Keeping a strong hold on your own values is imperative. But so is keeping a sharp eye on social, cultural and economic trends, says Tom Savigar, strategy and innovation director at trend forecasting consultancy The Future Laboratory, which works with retailers including Marks & Spencer, Selfridges and Burberry. “Nine out of 10 brands get it wrong because they don’t anticipate consumer changes,” he says. Staying up to date with developments is relatively straightforward, but it’s having a clear vision of what your brand is and what you want it to be that will help it find its place. “Burberry, for instance, has decided it wants to be a thought leader in digital, and it’s doing that,” Savigar explains. “John Lewis and Waitrose have a very strong ethos and mantra that seems to work.”

In many cases this vision comes from one person, whose personality becomes entwined with the business and who drives its success. Whether it’s Conran and Habitat or Anita Roddick and The Body Shop, once that central personality is gone, there’s always the risk of that magic ebbing slowly away from a company. Savigar says it will be interesting to see what happens at Apple now Steve Jobs has left, and says retailers are increasingly keen to make sure businesses stay in the hands of those who understand them. ”

“It’s about how you keep your style, keep what people love about you”

Gemma Metheringham, Karen Millen

Of course, it’s possible to do a successful handover, and companies have thrived under different people. The key is finding successors that share your values. Conran is trying to avoid the problems Habitat had with his other brand, the Conran Shop, and is in the middle of recording exactly what the reputation of the company is – that statement will be around when he is no longer running the company, and the process will help cement the right ideas in employees’ minds.

But Savigar says a handover process like this is no mean feat, and preserving values takes time. “It’s a process of brand sealing or of mind setting, and it could take five or 10 years for some. But it could definitely work.”

Running the nuts and bolts of a business from one year to the next can start to seem easy when it’s compared to the complicated nuances involved in making sure a brand stays successful. But Savigar says it doesn’t have to be as difficult as it sounds – he compares the process to keeping a relationship on an even keel. “You have to actually listen to customers, understand what their thoughts are and what they’re feeling.” A combination of intuition, customer engagement and careful observation will help most retailers discover their personality, he says, and it’s then down to them to implement it and communicate it throughout the company.

In a world where technologies develop at breakneck speed and consumers are increasingly capricious, having a strong sense of its own personality can help a business no end.
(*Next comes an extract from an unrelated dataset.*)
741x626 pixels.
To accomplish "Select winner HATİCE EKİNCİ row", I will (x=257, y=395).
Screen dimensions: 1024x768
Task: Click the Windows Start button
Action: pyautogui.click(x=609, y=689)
And it’s those who have this who will have the best defence against sudden judders in shopping trends, economic uncertainty and cultural shifts.

Conviviality Culture: The Trend to Watch

Tom Savigar, strategy and innovation director at trend forecasting consultancy The Future Laboratory, says the past few years of discontent have given rise to a trend he calls “conviviality culture”.

“It’s a direct reaction to the last turbulent decade,” he explains, “and it involves people coming together and interacting more.” Consumers increasingly want face-to-face service and interaction, and more intimacy.

John Lewis, with its focus on service, has already benefited from this. Other retailers have been quick to react – Dixons has put the customer at the centre of things, and specialist retailers such as Majestic Wine Warehouse have used local stores and in-depth product knowledge to good effect.

DIY retailer Wickes agrees that developing a closer relationship with the customer is important. “When you’re a specialist retailer you do need that up your sleeve, and you need to be able to back up your products with knowledge about what they do,” says brand director Tony Holdway. He adds that it’s also necessary to know when to take a step back. If customers know exactly what they want and don’t need help, they don’t want to be harassed by staff. “You need to understand where the customer sits on that chart.”